Но мы не успели возликовать, потому что миссис Фэйрфакс еще не завернула за угол, как мы услышали стук подков, и в аллее показался мистер Рочестер верхом на Мансуре — измученный, разочарованный, потный и в дурном расположении духа. Очевидно, мисс Джейн удалось улизнуть.
— Вы еще не выехали? — резко спрашивает он. — Так вы доберетесь до К. ночью! Где Адель?
— Она забыла в комнате куклу, которую вы ей подарили, и пошла за ней, — отвечаю я, как можно более кротким голосом.
— Дженнаро, раз уж ты здесь, займись лошадью, — приказывает мистер Рочестер и, спешившись, входит в дом. Господи, пусть он задержится на первом этаже! Если он начнет сейчас подниматься прямо к себе в комнату, чтобы умыться, то на лестнице столкнется с беглянками, которые, должно быть, уже спускаются.
— Ни с места, — вполголоса приказывает мне Олимпия. С замирающим сердцем мы сидим в карете и смотрим, как Мансур, волоча за собой поводья, идет щипать траву на лужайке.
Господь не услышал моих молений. Мы не видим того, что происходит в доме, но мы отчетливо слышим яростный вопль хозяина.
— Черт вас побери! Куда?! Быстро назад!..

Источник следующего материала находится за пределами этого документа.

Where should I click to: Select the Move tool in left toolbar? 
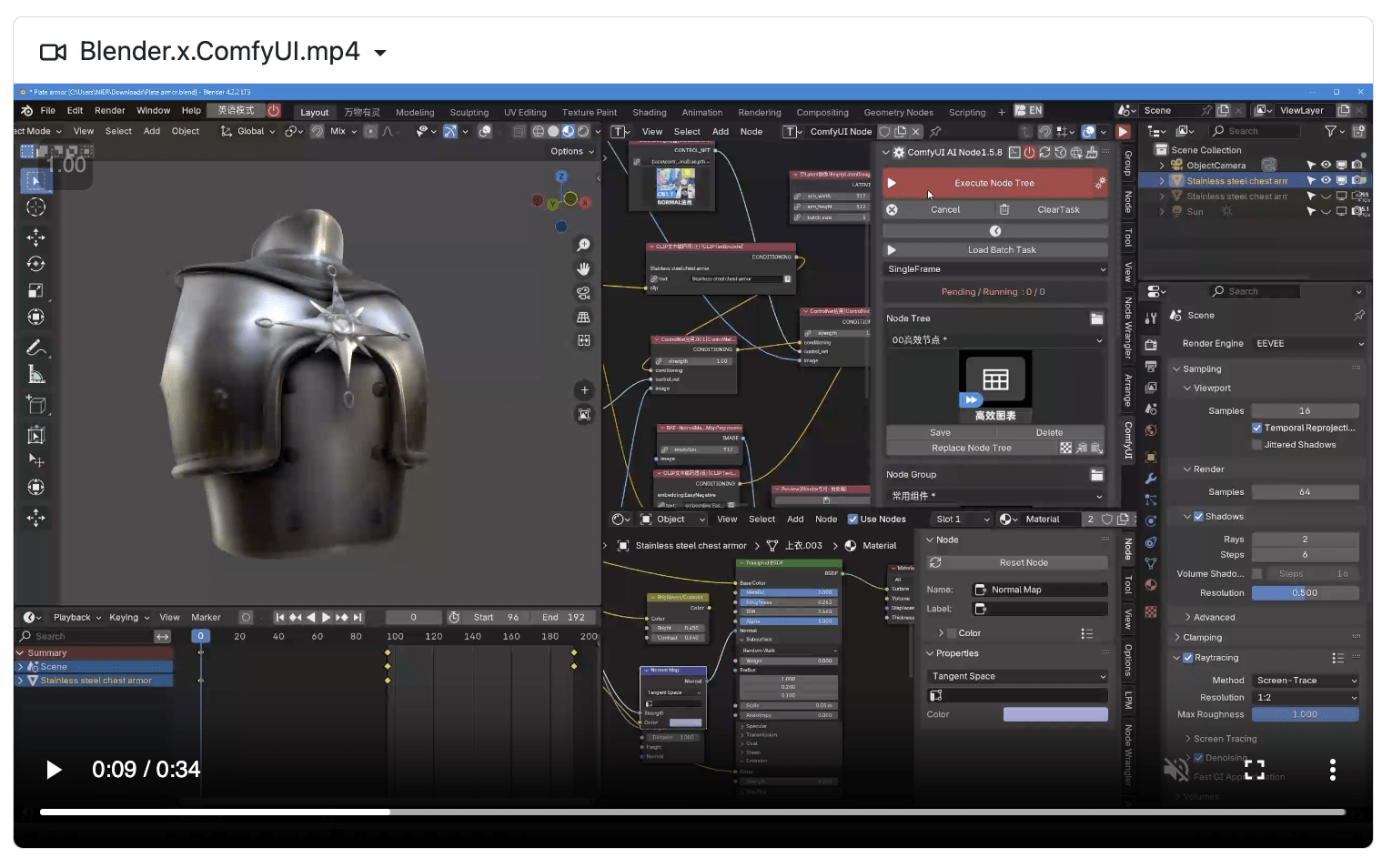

И пронзительный крик Адели:
— Пустите!
Вскрик боли — мистер Рочестер взвыл, как собака, которую пнули. Что он сделал моей девочке? Ни звука от Берты Мейсон. Мы сказали ей, чтобы ее было не слышно, и она соблюдает уговор; но слышны звуки ударов и падения — что-то тяжелое, явно не восемнадцать килограмм веса нашей Адели. Мистер Рочестер стонет и ругается:
— Дьявол! Стой, проклятая!
Прошло должно быть, несколько секунд, но они кажутся нам вечностью. Внезапно на третьем этаже распахивается окно, из него высовывается расхристанная Грейс Пул и кричит:
— Она сбежала! Ловите ее!
Как же так? Неужели опиумная настойка действует так недолго? Не хватает еще, чтобы на помощь хозяину подтянулся Джон. Я ставлю ногу на подножку, собираясь выпрыгнуть из кареты. Олимпия повторяет с напором:
— Ни с места.
Из окна — того окна, откуда кричала Грейс Пул, — вырываются клубы черного дыма.
— На помощь! Дом горит! — слышен ее голос.